WORK REQUIRED
Copy out every line below word for word, with nothing changed.
######
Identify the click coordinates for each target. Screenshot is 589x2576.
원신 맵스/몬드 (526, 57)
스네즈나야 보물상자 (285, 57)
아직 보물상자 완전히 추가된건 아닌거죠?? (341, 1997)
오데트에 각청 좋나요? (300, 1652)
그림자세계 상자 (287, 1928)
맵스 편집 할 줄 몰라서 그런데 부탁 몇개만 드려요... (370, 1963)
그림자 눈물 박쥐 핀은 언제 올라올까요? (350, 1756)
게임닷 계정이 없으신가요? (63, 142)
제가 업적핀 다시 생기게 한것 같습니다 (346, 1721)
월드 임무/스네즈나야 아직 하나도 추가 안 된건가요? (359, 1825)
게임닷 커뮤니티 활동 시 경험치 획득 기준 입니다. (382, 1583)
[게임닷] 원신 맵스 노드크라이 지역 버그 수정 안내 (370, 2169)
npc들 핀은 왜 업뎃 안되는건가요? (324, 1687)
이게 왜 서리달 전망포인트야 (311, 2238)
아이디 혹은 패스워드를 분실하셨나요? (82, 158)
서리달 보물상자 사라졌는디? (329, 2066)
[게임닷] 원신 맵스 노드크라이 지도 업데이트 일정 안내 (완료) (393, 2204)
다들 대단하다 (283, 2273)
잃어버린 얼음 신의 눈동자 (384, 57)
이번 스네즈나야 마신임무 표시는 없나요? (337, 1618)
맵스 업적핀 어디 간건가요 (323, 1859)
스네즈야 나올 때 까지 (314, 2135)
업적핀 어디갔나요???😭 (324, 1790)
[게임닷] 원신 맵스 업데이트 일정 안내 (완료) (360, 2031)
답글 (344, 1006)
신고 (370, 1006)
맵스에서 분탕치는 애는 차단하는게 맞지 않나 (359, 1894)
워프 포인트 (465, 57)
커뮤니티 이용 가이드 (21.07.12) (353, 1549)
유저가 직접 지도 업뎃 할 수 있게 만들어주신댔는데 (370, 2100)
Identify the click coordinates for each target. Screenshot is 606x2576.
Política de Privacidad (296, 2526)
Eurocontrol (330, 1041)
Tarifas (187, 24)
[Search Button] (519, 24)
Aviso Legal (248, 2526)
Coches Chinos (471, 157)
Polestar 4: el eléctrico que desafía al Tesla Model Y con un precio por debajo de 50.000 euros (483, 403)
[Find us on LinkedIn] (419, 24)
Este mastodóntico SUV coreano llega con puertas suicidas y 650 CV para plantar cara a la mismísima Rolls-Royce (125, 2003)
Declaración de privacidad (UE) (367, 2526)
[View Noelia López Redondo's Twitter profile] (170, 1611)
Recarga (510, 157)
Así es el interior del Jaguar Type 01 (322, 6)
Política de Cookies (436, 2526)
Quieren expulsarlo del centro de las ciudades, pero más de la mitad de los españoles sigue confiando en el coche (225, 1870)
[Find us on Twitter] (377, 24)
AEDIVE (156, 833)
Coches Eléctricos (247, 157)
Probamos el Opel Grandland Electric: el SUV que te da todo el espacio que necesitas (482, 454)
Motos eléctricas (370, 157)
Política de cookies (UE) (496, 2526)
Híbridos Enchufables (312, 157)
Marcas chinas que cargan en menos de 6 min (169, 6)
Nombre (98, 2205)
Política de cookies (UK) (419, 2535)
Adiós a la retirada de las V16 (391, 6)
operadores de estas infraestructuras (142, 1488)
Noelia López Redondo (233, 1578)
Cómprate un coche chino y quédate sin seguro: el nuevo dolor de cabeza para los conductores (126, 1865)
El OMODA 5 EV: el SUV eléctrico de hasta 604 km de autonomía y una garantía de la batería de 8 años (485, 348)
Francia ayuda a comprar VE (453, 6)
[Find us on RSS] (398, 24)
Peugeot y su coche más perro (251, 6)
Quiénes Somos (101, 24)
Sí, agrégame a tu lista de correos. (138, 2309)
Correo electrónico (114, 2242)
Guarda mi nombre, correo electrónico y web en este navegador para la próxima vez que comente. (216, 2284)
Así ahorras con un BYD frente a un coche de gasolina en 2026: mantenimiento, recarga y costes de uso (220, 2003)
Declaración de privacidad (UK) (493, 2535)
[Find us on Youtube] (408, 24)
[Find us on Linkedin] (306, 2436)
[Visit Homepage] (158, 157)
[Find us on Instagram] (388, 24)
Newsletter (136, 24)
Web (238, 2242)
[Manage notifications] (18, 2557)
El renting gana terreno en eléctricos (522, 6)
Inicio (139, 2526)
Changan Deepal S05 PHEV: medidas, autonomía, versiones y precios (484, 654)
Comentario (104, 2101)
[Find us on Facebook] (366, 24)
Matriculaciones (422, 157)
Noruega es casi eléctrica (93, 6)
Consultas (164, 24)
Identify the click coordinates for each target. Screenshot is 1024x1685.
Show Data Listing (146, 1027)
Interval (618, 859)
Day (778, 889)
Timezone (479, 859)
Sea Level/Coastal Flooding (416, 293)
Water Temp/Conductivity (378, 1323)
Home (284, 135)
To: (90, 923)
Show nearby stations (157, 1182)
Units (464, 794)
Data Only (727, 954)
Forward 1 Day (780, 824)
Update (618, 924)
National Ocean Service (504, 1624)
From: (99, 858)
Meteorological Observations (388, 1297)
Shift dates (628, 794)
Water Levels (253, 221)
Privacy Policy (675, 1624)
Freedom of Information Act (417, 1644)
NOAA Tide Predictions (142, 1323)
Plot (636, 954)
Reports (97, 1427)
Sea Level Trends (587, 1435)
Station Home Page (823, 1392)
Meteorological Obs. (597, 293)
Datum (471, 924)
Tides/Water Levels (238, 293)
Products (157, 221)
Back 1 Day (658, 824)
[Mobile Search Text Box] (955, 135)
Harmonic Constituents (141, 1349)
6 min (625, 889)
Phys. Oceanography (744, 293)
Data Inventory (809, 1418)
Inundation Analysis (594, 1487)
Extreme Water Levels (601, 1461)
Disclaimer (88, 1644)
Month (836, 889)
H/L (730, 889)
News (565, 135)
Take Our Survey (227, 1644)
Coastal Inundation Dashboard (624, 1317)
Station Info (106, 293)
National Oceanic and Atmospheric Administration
######
TASK OUTPUT
Identify the click coordinates for each target. Screenshot is 589x2576.
원신 맵스/몬드 (526, 57)
스네즈나야 보물상자 (285, 57)
아직 보물상자 완전히 추가된건 아닌거죠?? (341, 1997)
오데트에 각청 좋나요? (300, 1652)
그림자세계 상자 (287, 1928)
맵스 편집 할 줄 몰라서 그런데 부탁 몇개만 드려요... (370, 1963)
그림자 눈물 박쥐 핀은 언제 올라올까요? (350, 1756)
게임닷 계정이 없으신가요? (63, 142)
제가 업적핀 다시 생기게 한것 같습니다 (346, 1721)
월드 임무/스네즈나야 아직 하나도 추가 안 된건가요? (359, 1825)
게임닷 커뮤니티 활동 시 경험치 획득 기준 입니다. (382, 1583)
[게임닷] 원신 맵스 노드크라이 지역 버그 수정 안내 (370, 2169)
npc들 핀은 왜 업뎃 안되는건가요? (324, 1687)
이게 왜 서리달 전망포인트야 (311, 2238)
아이디 혹은 패스워드를 분실하셨나요? (82, 158)
서리달 보물상자 사라졌는디? (329, 2066)
[게임닷] 원신 맵스 노드크라이 지도 업데이트 일정 안내 (완료) (393, 2204)
다들 대단하다 (283, 2273)
잃어버린 얼음 신의 눈동자 (384, 57)
이번 스네즈나야 마신임무 표시는 없나요? (337, 1618)
맵스 업적핀 어디 간건가요 (323, 1859)
스네즈야 나올 때 까지 (314, 2135)
업적핀 어디갔나요???😭 (324, 1790)
[게임닷] 원신 맵스 업데이트 일정 안내 (완료) (360, 2031)
답글 (344, 1006)
신고 (370, 1006)
맵스에서 분탕치는 애는 차단하는게 맞지 않나 (359, 1894)
워프 포인트 (465, 57)
커뮤니티 이용 가이드 (21.07.12) (353, 1549)
유저가 직접 지도 업뎃 할 수 있게 만들어주신댔는데 (370, 2100)
Identify the click coordinates for each target. Screenshot is 606x2576.
Política de Privacidad (296, 2526)
Eurocontrol (330, 1041)
Tarifas (187, 24)
[Search Button] (519, 24)
Aviso Legal (248, 2526)
Coches Chinos (471, 157)
Polestar 4: el eléctrico que desafía al Tesla Model Y con un precio por debajo de 50.000 euros (483, 403)
[Find us on LinkedIn] (419, 24)
Este mastodóntico SUV coreano llega con puertas suicidas y 650 CV para plantar cara a la mismísima Rolls-Royce (125, 2003)
Declaración de privacidad (UE) (367, 2526)
[View Noelia López Redondo's Twitter profile] (170, 1611)
Recarga (510, 157)
Así es el interior del Jaguar Type 01 (322, 6)
Política de Cookies (436, 2526)
Quieren expulsarlo del centro de las ciudades, pero más de la mitad de los españoles sigue confiando en el coche (225, 1870)
[Find us on Twitter] (377, 24)
AEDIVE (156, 833)
Coches Eléctricos (247, 157)
Probamos el Opel Grandland Electric: el SUV que te da todo el espacio que necesitas (482, 454)
Motos eléctricas (370, 157)
Política de cookies (UE) (496, 2526)
Híbridos Enchufables (312, 157)
Marcas chinas que cargan en menos de 6 min (169, 6)
Nombre (98, 2205)
Política de cookies (UK) (419, 2535)
Adiós a la retirada de las V16 (391, 6)
operadores de estas infraestructuras (142, 1488)
Noelia López Redondo (233, 1578)
Cómprate un coche chino y quédate sin seguro: el nuevo dolor de cabeza para los conductores (126, 1865)
El OMODA 5 EV: el SUV eléctrico de hasta 604 km de autonomía y una garantía de la batería de 8 años (485, 348)
Francia ayuda a comprar VE (453, 6)
[Find us on RSS] (398, 24)
Peugeot y su coche más perro (251, 6)
Quiénes Somos (101, 24)
Sí, agrégame a tu lista de correos. (138, 2309)
Correo electrónico (114, 2242)
Guarda mi nombre, correo electrónico y web en este navegador para la próxima vez que comente. (216, 2284)
Así ahorras con un BYD frente a un coche de gasolina en 2026: mantenimiento, recarga y costes de uso (220, 2003)
Declaración de privacidad (UK) (493, 2535)
[Find us on Youtube] (408, 24)
[Find us on Linkedin] (306, 2436)
[Visit Homepage] (158, 157)
[Find us on Instagram] (388, 24)
Newsletter (136, 24)
Web (238, 2242)
[Manage notifications] (18, 2557)
El renting gana terreno en eléctricos (522, 6)
Inicio (139, 2526)
Changan Deepal S05 PHEV: medidas, autonomía, versiones y precios (484, 654)
Comentario (104, 2101)
[Find us on Facebook] (366, 24)
Matriculaciones (422, 157)
Noruega es casi eléctrica (93, 6)
Consultas (164, 24)
Identify the click coordinates for each target. Screenshot is 1024x1685.
Show Data Listing (146, 1027)
Interval (618, 859)
Day (778, 889)
Timezone (479, 859)
Sea Level/Coastal Flooding (416, 293)
Water Temp/Conductivity (378, 1323)
Home (284, 135)
To: (90, 923)
Show nearby stations (157, 1182)
Units (464, 794)
Data Only (727, 954)
Forward 1 Day (780, 824)
Update (618, 924)
National Ocean Service (504, 1624)
From: (99, 858)
Meteorological Observations (388, 1297)
Shift dates (628, 794)
Water Levels (253, 221)
Privacy Policy (675, 1624)
Freedom of Information Act (417, 1644)
NOAA Tide Predictions (142, 1323)
Plot (636, 954)
Reports (97, 1427)
Sea Level Trends (587, 1435)
Station Home Page (823, 1392)
Meteorological Obs. (597, 293)
Datum (471, 924)
Tides/Water Levels (238, 293)
Products (157, 221)
Back 1 Day (658, 824)
[Mobile Search Text Box] (955, 135)
Harmonic Constituents (141, 1349)
6 min (625, 889)
Phys. Oceanography (744, 293)
Data Inventory (809, 1418)
Inundation Analysis (594, 1487)
Extreme Water Levels (601, 1461)
Disclaimer (88, 1644)
Month (836, 889)
H/L (730, 889)
News (565, 135)
Take Our Survey (227, 1644)
Coastal Inundation Dashboard (624, 1317)
Station Info (106, 293)
National Oceanic and Atmospheric Administration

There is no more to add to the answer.